• Requisitos:
[1] Segundo o texto sobre os institutos Confúcio, quantos institutos estão atualmente a funcionar em várias universidades?
[2] Continue o texto sobre os institutos Confúcio a partir da última frase apresentada.

• Excerto selecionado:
===

Confúcio entre amigos de lugares longínquos

Quando o Governo Central promoveu a abertura do primeiro Instituto Confúcio no estrangeiro começou a aposta para a difusão do mandarim a nível internacional. Cinco anos depois do projecto-piloto, os institutos Confúcio alargaram-se a todo o mundo e já há cerca de 40 milhões de pessoas a estudar mandarim

 

A Ordem das Coisas

 

Uma frase, uma citação, um conselho, um ensinamento. Na China não é difícil ouvir alguém citar Confúcio de memória. Parte integrante da cultura tradicional, o confucionismo não é apenas um ensinamento na escola mas também uma ideia transmitida de pais para filhos. Sobre respeito, sobre tradição, sobre ordem social.

Nunca apagada na história do país, a ética confucionista passou por momentos de maior atenção ou esquecimento consoante a época. Num período marcado pela desordem, aquele em que viveu, – o período dos Três Reinos entre o século VI e V a.C. –, Confúcio falava da necessidade de ordem, reservando um papel para cada pessoa em sociedade. Influente já no seu tempo, o pensamento do filósofo revelou-se intemporal e as virtudes explicadas há séculos na China são ainda as mesmas que devem pautar o comportamento de um homem correcto, seja ele um líder ou um filho.

Imagem da cultural ancestral o filósofo tem vindo a ser como que recuperado nos últimos anos enquanto mensageiro da China para o mundo através do ensino da língua.

Actualmente com 295 institutos a funcionar em várias universidades, o nome de Confúcio nos institutos já ultrapassa em número o de Goethe e Cervantes juntos. A vontade de dar a conhecer o país e a cultura levou o Governo Central, através do Ministério da Educação, a desenvolver parcerias em todas as latitudes e longitudes. Confúcio terá referido um dia o prazer que era receber visitas de amigos de lugares distantes. Hoje a História lê-se de outra forma com Confúcio a ser o primeiro a visitar esses locais longínquos.

O número de estudantes a aprender mandarim a nível mundial já chega aos 40 milhões. Impressionante tendo em conta que é um número que aumenta em milhares por cada ano que passa.

===

• Entradas de dados:

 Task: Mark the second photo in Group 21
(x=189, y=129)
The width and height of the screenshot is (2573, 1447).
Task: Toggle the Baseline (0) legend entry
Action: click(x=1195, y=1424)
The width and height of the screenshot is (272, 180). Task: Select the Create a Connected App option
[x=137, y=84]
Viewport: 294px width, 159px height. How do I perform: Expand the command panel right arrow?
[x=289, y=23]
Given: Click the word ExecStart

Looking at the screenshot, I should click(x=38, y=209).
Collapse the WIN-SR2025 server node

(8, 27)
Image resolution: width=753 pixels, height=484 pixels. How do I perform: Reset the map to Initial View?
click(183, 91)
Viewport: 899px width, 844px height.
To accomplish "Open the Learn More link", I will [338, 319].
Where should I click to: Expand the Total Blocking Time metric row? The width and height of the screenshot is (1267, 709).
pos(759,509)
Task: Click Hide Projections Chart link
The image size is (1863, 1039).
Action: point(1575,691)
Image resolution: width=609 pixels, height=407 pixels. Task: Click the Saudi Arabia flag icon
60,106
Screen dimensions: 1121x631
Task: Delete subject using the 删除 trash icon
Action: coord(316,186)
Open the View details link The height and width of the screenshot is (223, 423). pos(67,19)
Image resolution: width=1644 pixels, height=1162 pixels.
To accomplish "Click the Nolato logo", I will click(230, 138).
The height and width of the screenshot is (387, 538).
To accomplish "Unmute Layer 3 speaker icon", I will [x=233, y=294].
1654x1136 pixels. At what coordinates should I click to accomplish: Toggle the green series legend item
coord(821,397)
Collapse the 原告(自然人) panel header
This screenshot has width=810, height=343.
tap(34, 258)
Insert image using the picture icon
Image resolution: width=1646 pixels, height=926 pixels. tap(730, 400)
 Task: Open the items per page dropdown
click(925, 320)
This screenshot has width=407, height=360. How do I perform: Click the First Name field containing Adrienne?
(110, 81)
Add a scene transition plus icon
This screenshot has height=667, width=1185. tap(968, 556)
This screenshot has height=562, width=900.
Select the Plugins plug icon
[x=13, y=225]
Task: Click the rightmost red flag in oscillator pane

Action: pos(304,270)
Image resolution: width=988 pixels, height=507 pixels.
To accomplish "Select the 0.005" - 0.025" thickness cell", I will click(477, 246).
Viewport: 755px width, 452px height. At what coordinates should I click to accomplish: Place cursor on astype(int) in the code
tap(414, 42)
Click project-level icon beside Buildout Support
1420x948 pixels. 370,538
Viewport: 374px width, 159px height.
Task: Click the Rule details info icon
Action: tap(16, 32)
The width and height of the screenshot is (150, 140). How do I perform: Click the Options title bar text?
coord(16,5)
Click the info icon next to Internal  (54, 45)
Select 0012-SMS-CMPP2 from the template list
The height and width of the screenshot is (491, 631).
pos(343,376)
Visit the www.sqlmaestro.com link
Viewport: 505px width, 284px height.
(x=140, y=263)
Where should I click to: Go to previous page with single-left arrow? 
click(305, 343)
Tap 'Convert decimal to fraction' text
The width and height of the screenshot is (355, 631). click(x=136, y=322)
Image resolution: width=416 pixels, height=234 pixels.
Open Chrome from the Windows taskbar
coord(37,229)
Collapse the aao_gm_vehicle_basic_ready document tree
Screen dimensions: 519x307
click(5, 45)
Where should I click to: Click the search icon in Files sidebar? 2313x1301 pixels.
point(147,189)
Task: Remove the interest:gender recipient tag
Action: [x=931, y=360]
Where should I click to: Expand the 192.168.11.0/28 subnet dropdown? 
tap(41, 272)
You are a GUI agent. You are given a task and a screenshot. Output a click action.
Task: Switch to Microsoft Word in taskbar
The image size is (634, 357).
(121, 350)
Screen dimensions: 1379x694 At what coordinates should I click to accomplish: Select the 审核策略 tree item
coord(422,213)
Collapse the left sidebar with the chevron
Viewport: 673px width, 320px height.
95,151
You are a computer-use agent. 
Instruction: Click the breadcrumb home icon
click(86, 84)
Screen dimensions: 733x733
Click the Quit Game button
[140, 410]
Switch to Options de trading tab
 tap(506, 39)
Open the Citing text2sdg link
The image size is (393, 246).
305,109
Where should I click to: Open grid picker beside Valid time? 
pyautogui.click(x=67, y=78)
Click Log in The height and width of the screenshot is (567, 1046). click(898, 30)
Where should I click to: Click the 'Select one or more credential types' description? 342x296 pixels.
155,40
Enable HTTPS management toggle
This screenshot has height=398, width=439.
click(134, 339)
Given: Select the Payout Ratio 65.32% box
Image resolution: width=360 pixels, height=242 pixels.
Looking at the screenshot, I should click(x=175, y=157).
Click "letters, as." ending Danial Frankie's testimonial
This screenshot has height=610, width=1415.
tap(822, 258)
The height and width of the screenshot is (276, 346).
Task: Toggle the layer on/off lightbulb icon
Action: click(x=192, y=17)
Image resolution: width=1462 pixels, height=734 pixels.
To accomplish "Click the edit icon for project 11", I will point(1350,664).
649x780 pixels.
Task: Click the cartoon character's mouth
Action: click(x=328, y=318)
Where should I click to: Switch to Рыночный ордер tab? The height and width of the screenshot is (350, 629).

===

• Respostas escritas:
[1] Estão atualmente a funcionar 295 institutos Confúcio.

[2]
Com um dos mais recentes institutos inaugurado em Teerão no Irão em Janeiro deste ano, o grupo Hanban, representante do Ministério da Educação para a expansão da língua além-fronteiras, aproxima-se de alcançar os 300 institutos em todo o mundo durante o ano 2009. Mas este não é o objectivo central.

A missão do grupo continua a ser a expansão da língua e da cultura do Império do Meio. O nome ‘Hanban’ surge como diminutivo da denominação original chinesa para o Gabinete do Conselho Directivo Internacional para a Língua chinesa. ‘Han’ refere-se à língua do povo ‘Han’ e ‘Ban’ significa gabinete. O grupo foi criado em 2004.

Para os jovens chineses que frequentam agora universidades nacionais, o projecto de alargar o ensino do chinês a nível mundial é positivo porque poderá no futuro proporcionar intercâmbios académicos mais frequentes. Por outro lado, ao nível de estrangeiros que decidem investir na aprendizagem do mandarim o desafio é também o de poder viajar ao país e ser entendido na língua local.

Os ensinamentos de Confúcio sobre a importância de aprender e assimilar o conhecimento espalham-se através dos professores chineses que por todo o mundo são os primeiros “embaixadores Confúcio”.

A tendência para trazer o pensador à actualidade tem vindo a desenvolver-se em vários sentidos. É um facto que a recuperação da palavra do pedagogo estendeu-se não só na China mas também em países como a Coreia do Sul onde se recuperaram as escolas confucionistas. Sem exagero, pode dizer-se que há uma comunidade asiática confucionista e que esta tem tendência para crescer.

No ano passado assinalaram-se os 30 anos desde o início da Reforma e considerou-se que o início da expansão de institutos Confúcio foi um dos passos importantes deste processo.

Associadas através do grupo Hanban desde 2006, várias universidades estrangeiras participam no encontro mundial, em Pequim, que reúne os directores dos Institutos Confúcio no mundo e na China. No ano passado organizou-se o 3º Encontro, que juntou mais de 200 responsáveis. Além do desenvolvimento independente de cada um dos institutos, estas reuniões pretendem mostrar a Pequim – o principal financiador dos projectos – o que se faz e o que há a fazer em cada instituto no mundo.

Em Qufu, terra natal do pensador, desde a culinária aos nomes próprios tudo tem um toque confucionista. E desde há cerca de cinco anos, o número de turistas, amantes da cultura chinesa, tem vindo a crescer. “Kong” continua a ser um dos apelidos mais comuns na província de Shandong. E muitos são os que alegam ser ainda descendentes do filósofo. Na verdade, alguns ainda serão.

Dois mil e quinhentos anos depois da sua vida, a ética do pensador divulga-se cada vez mais na sociedade civil e não é raro que entre o mundo empresarial surjam citações sobre a moral que deve ser seguida no mundo moderno. Por outro lado, as escolas confucionistas dirigidas a crianças começaram a conquistar os pais que procuram a melhor educação no sentido ético para os filhos.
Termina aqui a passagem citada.